Panglao Mayor Leonila Montero has been ordered suspended over graft charges allegedly in connection with the appointment of four defeated candidates in the 2013 elections by the Sandiganbayan’s Sixth Division, a year after she hurdled administrative raps for the same issue at the Ombdusman which only found her guilty of simple misconduct, down from the initial grave misconduct ruling.
The anti-graft court ordered the 90-day preventive suspension of Montero through a resolution promulgated on July 2 and released on Wednesday.
“Accused Montero shall immediately cease and desist from performing the functions of her office upon the implementation of this Order of Preventive Suspension,” the court said, highlighting the mandatory suspension of an accused who holds a position in government.
Montero is facing four counts of violation of Section 3(e) of R.A. 3019 or the Anti-Graft and Corrupt Practices Act and another four counts of Article 244 of the Revised Penal Code, also known as Unlawful Appointment.
The cases stemmed from her appointment of four defeated candidates in the 2013 elections namely Noel Homarchuelos, municipal administrator; Danilo Reyes, public information consultant; Apolinar Fudalan, IT consultant; and Fernando Penales, engineering consultant less than a year after the polls.
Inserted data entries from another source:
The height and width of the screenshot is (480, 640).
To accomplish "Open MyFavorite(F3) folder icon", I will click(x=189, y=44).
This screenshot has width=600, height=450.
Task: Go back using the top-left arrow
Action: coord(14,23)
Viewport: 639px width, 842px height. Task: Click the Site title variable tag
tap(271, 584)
Each of them were paid a salary of P25,000 per month.
The act defied the one-year ban in the appointment of losing candidates under the Local Government Code.
Montero initially attempted to stop the preventive suspension citing the Ombudsman’s completed investigation on the case.
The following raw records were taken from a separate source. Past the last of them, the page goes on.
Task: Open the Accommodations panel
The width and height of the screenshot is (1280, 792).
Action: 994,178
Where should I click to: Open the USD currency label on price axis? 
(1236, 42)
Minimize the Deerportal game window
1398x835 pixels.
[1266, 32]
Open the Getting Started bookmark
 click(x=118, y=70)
However, the Sandiganbayan found no merit on Montero’s argument citing Section 13 of R.A. 3019, which states that “any incumbent public officer against whom any criminal prosecution under valid information under this act…shall be suspended from office.”
The five-page resolution was penned by Associate Justice Kevin Vivero with the concurrence of Chairperson Associate Justice Sarah Fernandez and Associate Justice Carl Miranda.
In 2017, Montero was ordered suspended by then-Ombudsman Conchita Carpio Morales after she was found guilty of simple misconduct for her violation of section 6, Article IX-B of the 1987 Constitution, when she “appointed to a government office a candidate who lost in an election, within a year after such election.”
Morales in February, 2018 after taking “a second hard look at the evidence,” upgraded the ruling as she found Montero guilty of grave misconduct for the same case and ordered the mayor’s dismissal from the service.
The case was later elevated to the Court of Appeals which favored Montero and upheld the original Ombudsman ruling that she was only guilty of simple misconduct, which merited a suspension, not dismissal.
Montero was reelected in the May 2019 polls winning over Benjie Arcamo and Ruben Arbilon.